# [作業内容]
下のデータのうち、「height」という文字列を含む行をすべて書き出して報告してください。大文字と小文字は区別します。

# [表示データ]

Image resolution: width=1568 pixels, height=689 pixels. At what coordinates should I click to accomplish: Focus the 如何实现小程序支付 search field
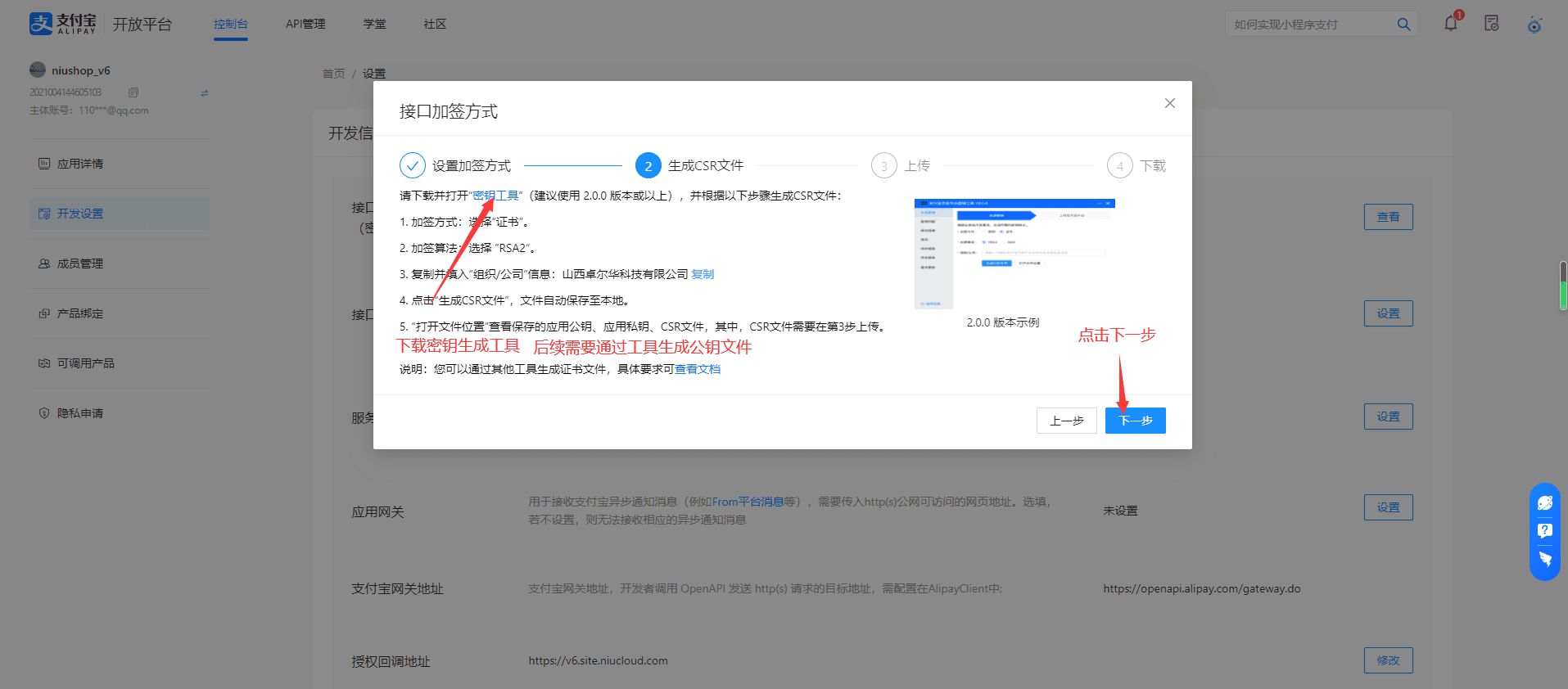[x=1310, y=25]
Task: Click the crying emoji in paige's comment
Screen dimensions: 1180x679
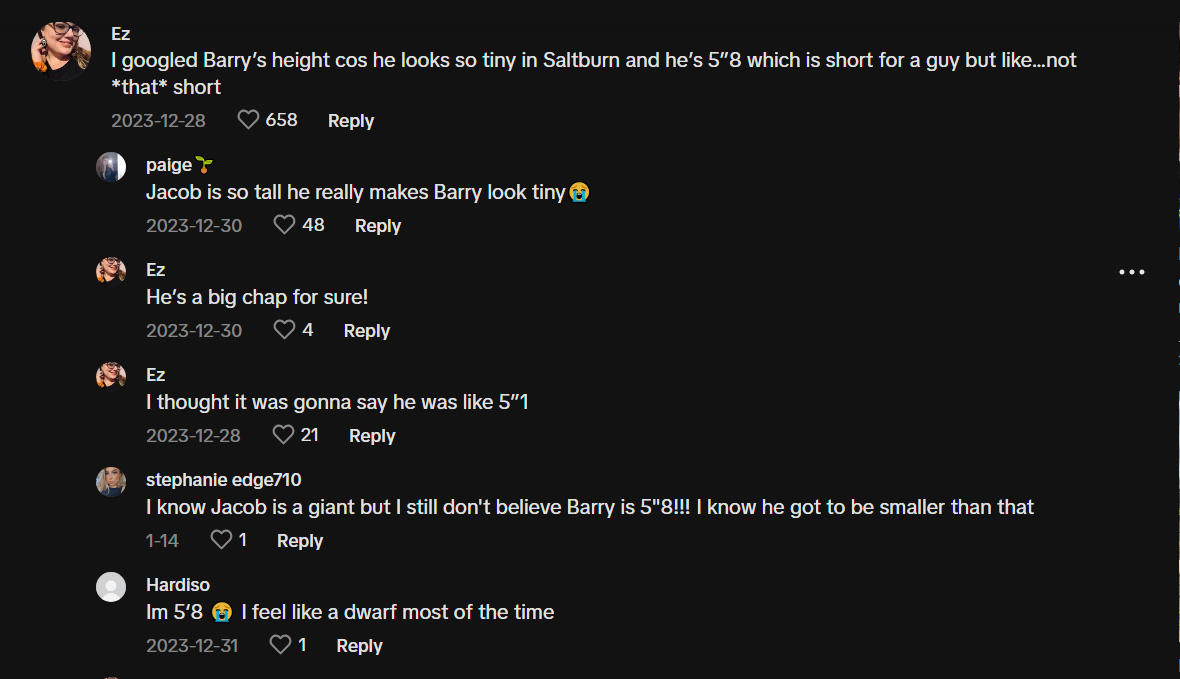Action: 580,190
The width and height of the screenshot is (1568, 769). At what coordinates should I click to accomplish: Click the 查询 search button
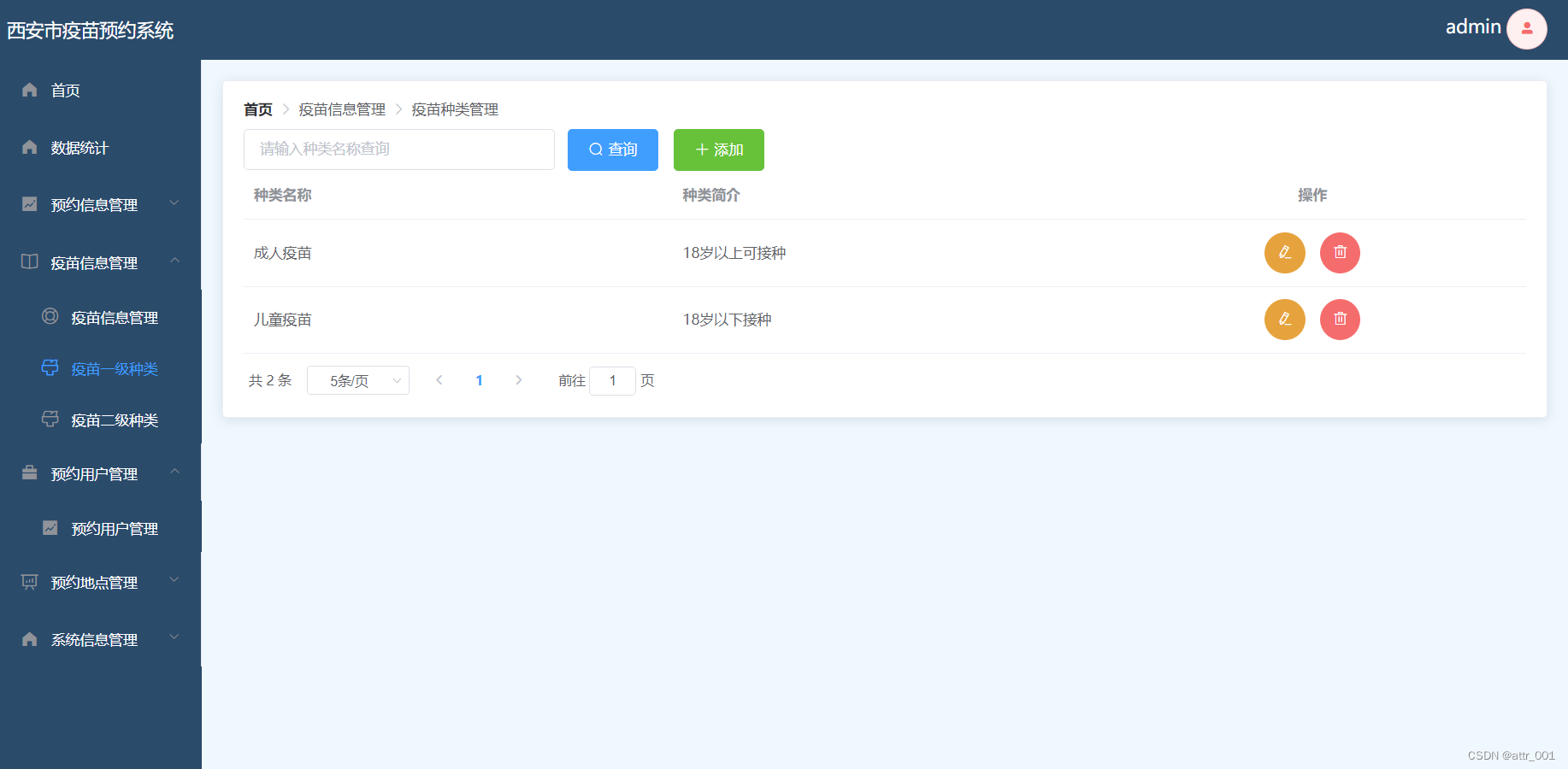coord(612,150)
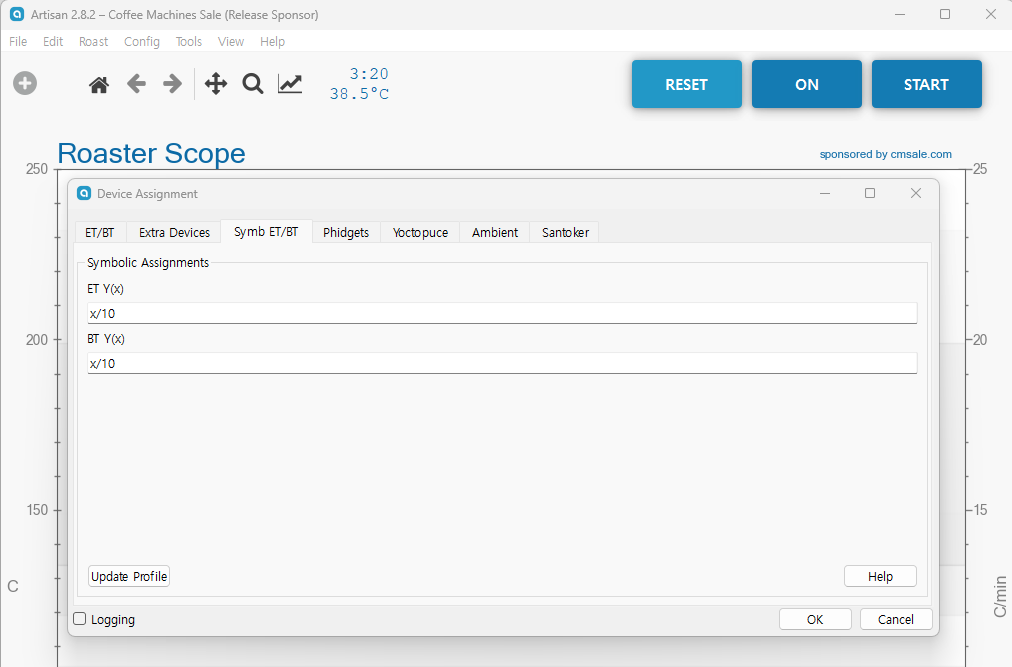Go back to previous view arrow

136,84
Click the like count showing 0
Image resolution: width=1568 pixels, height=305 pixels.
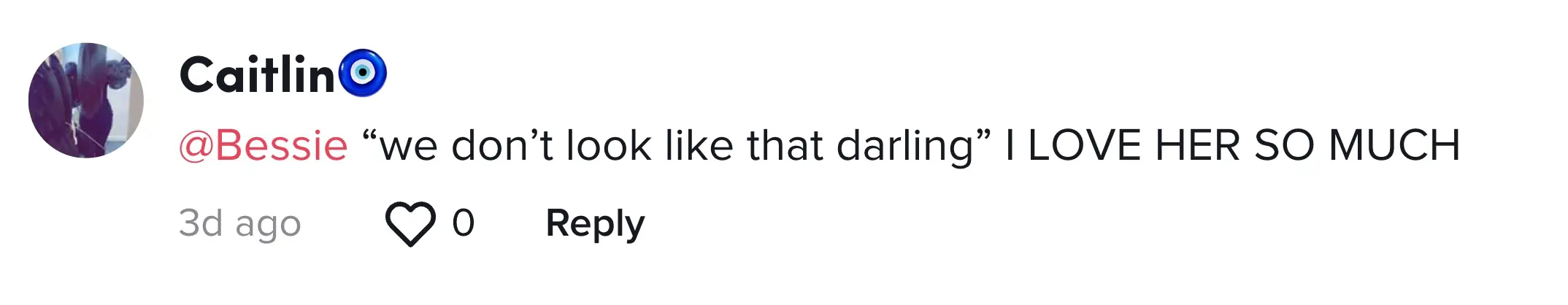[464, 223]
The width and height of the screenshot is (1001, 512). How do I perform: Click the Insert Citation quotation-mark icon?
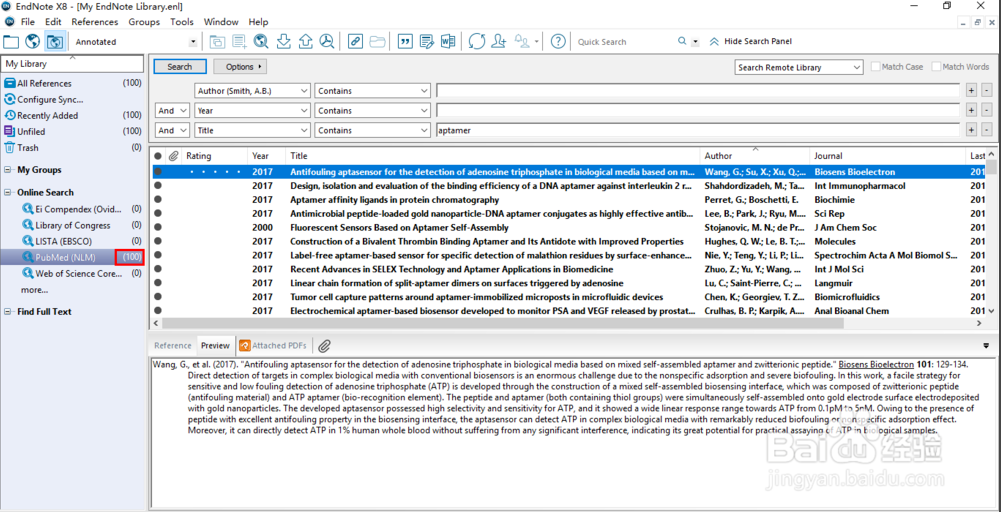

# [完成した回答]
Image resolution: width=1568 pixels, height=689 pixels. At what coordinates should I click to accomplish: Focus the 如何实现小程序支付 search field
The width and height of the screenshot is (1568, 769). At what coordinates should I click to accomplish: Click the 查询 search button
Image resolution: width=1568 pixels, height=305 pixels.
The width and height of the screenshot is (1001, 512). How do I perform: Click the Insert Citation quotation-mark icon?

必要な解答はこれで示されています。